É fundamental rever a Norma de Desempenho de Edificações

Está previsto para o primeiro semestre de 2019 a conclusão da Revisão da ABNT NBR 15575 (Norma de Desempenho de Edificações), que em julho completou cinco anos em vigor. A ideia não é de mudança da norma, mas de facilitar o entendimento, a aplicação e a adequação às práticas técnicas, assim como os processos de produção do mercado.

 

O CBIC, SENAI Nacional, Sinduscon-SP e Secovi-SP encabeçaram a discussão da revisão  e uma comissão de estudos composta por profissionais do setor com experiência no tema, está discutindo as necessidades apontadas por especialistas, projetistas, consultores, pesquisadores, profissionais de empresas incorporadoras e construtoras. Entre os temas a serem estudados estão os requisitos de segurança contra incêndio, desempenho térmico, desempenho lumínico e desempenho acústico.

 

Segundo a CBIC – Câmara Brasileira da Indústria da Construção, a Norma de Desempenho de Edificações (ABNT NBR 15575:2013) é um documento de alto nível técnico que determina os requisitos mínimos de segurança, conforto e resistência para casas e edifícios residenciais, com o objetivo de garantir a qualidade das obras.
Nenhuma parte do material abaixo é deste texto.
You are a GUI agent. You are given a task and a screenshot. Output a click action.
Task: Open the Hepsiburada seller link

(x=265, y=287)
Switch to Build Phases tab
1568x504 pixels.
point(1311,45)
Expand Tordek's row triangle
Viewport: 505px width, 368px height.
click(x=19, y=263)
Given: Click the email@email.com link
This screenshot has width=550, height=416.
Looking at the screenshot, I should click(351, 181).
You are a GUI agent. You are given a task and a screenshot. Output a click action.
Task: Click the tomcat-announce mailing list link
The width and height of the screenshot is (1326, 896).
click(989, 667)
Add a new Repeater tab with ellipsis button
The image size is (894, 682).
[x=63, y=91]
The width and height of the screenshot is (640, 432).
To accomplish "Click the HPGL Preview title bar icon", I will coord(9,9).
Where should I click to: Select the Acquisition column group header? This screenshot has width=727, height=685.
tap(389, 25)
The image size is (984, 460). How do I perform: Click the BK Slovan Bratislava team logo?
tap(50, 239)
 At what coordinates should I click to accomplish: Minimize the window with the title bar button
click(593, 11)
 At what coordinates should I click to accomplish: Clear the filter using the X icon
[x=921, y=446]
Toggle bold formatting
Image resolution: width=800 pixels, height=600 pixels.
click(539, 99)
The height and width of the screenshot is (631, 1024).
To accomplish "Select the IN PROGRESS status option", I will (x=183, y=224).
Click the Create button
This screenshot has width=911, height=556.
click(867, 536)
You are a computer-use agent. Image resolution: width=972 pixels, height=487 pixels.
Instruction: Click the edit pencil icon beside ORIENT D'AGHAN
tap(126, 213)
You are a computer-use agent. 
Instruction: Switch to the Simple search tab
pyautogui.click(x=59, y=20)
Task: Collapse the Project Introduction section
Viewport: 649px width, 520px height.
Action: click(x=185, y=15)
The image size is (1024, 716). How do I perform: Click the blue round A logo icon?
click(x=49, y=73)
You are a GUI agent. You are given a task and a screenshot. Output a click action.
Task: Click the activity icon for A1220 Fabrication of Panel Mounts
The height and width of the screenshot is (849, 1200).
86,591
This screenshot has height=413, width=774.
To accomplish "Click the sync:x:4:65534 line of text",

Ela orienta e divide responsabilidades entre fabricantes de materiais, projetistas, construtores e usuários.

 

Já o IBI – Instituto Brasileiro de Impermeabilização, esclarece que desde que foi criada, a Norma de Desempenho foi um importante avanço para o setor na medida em que incorporou requisitos e critérios que definem o que é qualidade de empreendimentos habitacionais. Isso possibilitou nivelar o mercado com base no comportamento das edificações em relação a requisitos que são internacionalmente definidos, como aqueles que as edificações precisam apresentar quanto à segurança, habitabilidade e sustentabilidade. Embora toda a base conceitual venha de normas ISO, publicadas desde a década de 1980, a ABNT NBR 15575 foi objeto de grande discussão e avaliação para a nossa realidade, tendo resultado em uma norma totalmente moldada às nossas práticas no Brasil.

 

Por outro lado, o mercado brasileiro de produção habitacional ainda não a incorporou por inteiro e levará algum tempo para uma maior homogeneidade em sua aplicação. Mas é uma questão de tempo para se tornar natural para todos e balizar melhor o mercado, tanto do ponto de vista competitivo, gerando competição saudável, quanto pelo lado do usuário, que vai encontrar produtos imobiliários mais uniformes naquilo que é o desempenho mínimo definido pela norma.